── Dataset extract
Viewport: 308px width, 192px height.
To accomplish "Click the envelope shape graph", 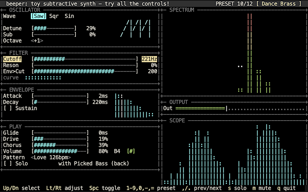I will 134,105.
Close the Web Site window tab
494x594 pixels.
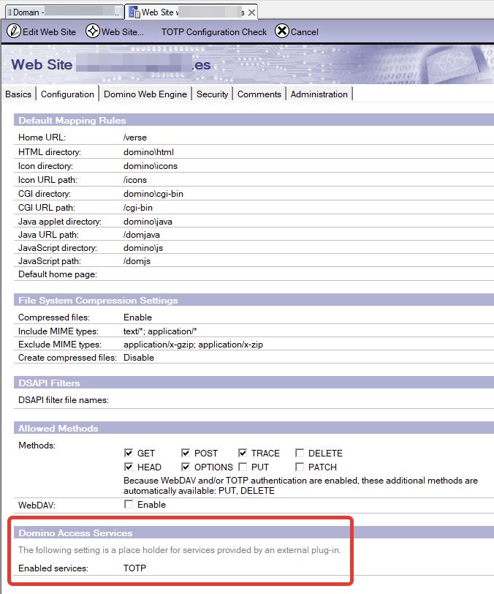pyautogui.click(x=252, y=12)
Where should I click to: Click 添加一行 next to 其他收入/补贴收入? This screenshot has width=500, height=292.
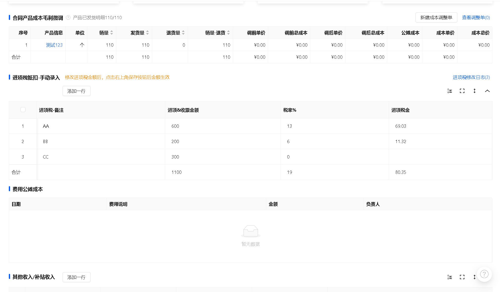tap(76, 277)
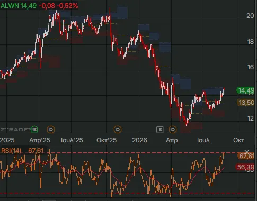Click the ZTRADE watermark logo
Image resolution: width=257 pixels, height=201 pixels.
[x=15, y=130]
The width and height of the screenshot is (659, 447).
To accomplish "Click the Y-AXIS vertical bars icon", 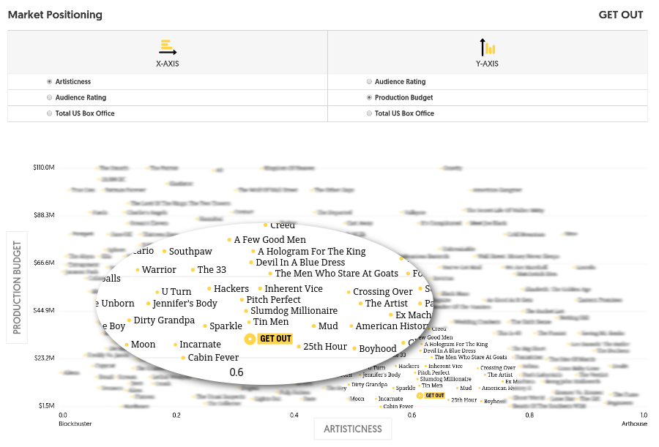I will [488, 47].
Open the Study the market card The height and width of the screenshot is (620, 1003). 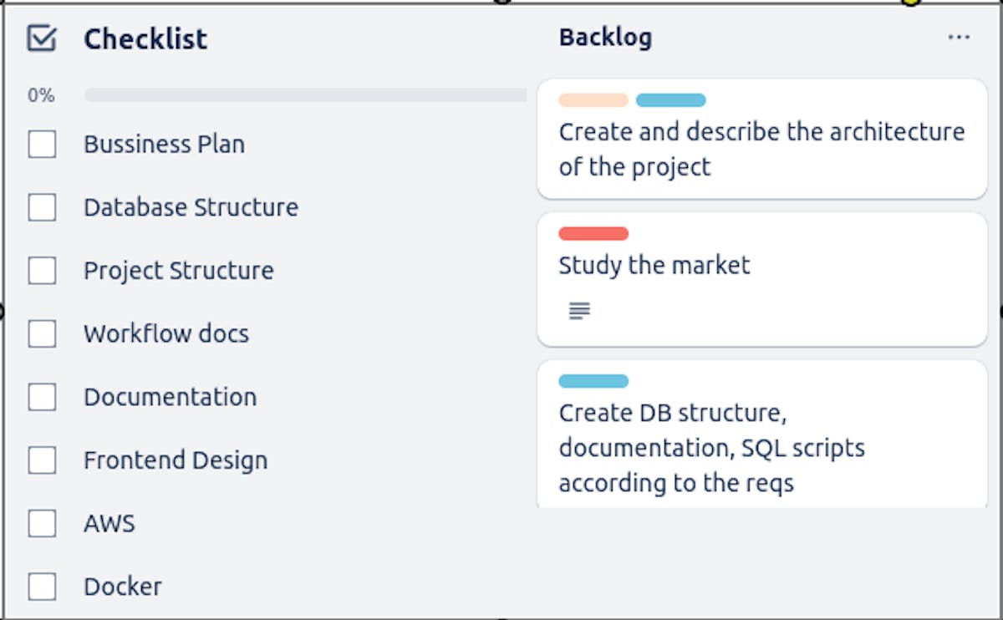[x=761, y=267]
────
Please turn everything in the entries from the line containing "Close the Web Site window tab" down to the line containing "[x=15, y=130]", both included, into a Markdown table with the columns Row and Entry line, one numbered row per line, and skip any blank lines. Leave the pictures out of the table.

| Row | Entry line |
|---|---|
| 1 | Close the Web Site window tab |
| 2 | 494x594 pixels. |
| 3 | pyautogui.click(x=252, y=12) |
| 4 | Where should I click to: Click 添加一行 next to 其他收入/补贴收入? This screenshot has width=500, height=292. |
| 5 | tap(76, 277) |
| 6 | Click the ZTRADE watermark logo |
| 7 | Image resolution: width=257 pixels, height=201 pixels. |
| 8 | [x=15, y=130] |